[Start of section]

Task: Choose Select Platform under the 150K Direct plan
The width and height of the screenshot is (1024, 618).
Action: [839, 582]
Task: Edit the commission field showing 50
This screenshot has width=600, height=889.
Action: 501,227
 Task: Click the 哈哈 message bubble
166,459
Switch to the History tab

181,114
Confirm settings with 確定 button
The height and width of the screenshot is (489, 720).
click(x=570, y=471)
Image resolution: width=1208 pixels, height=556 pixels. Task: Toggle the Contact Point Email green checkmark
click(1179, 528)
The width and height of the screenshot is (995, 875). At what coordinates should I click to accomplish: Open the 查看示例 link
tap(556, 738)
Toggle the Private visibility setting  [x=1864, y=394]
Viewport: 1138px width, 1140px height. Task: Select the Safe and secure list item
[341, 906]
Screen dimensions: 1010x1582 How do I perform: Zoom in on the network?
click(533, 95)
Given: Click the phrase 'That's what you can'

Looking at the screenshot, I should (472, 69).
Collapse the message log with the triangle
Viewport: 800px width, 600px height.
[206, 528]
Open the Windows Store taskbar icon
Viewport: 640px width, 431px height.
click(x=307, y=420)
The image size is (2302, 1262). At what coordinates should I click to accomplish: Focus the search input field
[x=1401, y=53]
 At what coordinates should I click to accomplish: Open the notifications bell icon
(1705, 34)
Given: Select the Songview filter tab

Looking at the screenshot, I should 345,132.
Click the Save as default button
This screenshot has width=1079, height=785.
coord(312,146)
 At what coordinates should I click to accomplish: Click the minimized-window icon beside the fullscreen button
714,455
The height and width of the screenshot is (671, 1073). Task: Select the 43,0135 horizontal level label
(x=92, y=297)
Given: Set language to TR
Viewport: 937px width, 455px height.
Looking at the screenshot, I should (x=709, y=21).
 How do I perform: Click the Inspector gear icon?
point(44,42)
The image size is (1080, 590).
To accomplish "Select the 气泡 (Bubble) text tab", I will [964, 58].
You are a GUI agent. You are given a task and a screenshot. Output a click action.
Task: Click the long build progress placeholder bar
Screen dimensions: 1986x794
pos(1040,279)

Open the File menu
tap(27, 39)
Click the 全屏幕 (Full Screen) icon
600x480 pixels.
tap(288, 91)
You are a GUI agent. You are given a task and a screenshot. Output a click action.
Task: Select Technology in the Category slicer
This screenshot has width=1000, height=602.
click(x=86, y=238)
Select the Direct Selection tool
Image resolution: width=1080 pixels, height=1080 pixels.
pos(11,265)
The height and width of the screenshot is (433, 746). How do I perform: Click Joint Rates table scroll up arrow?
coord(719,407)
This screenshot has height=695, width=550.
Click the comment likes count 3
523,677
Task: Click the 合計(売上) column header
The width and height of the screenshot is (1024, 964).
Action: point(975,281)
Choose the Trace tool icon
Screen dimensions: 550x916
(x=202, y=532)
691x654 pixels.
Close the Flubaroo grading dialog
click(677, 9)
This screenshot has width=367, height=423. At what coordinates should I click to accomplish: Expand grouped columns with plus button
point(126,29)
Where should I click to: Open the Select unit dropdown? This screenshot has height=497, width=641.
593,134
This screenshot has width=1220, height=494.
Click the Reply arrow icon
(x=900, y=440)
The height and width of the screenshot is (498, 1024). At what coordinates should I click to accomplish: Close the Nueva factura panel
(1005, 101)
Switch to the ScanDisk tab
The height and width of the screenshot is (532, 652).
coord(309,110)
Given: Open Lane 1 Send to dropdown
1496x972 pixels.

[End of section]

-- WHAT TO PRODUCE --
Where a line in the material contains "Direct", copy that line.

-- EXERCISE RESULT --
Task: Choose Select Platform under the 150K Direct plan
Select the Direct Selection tool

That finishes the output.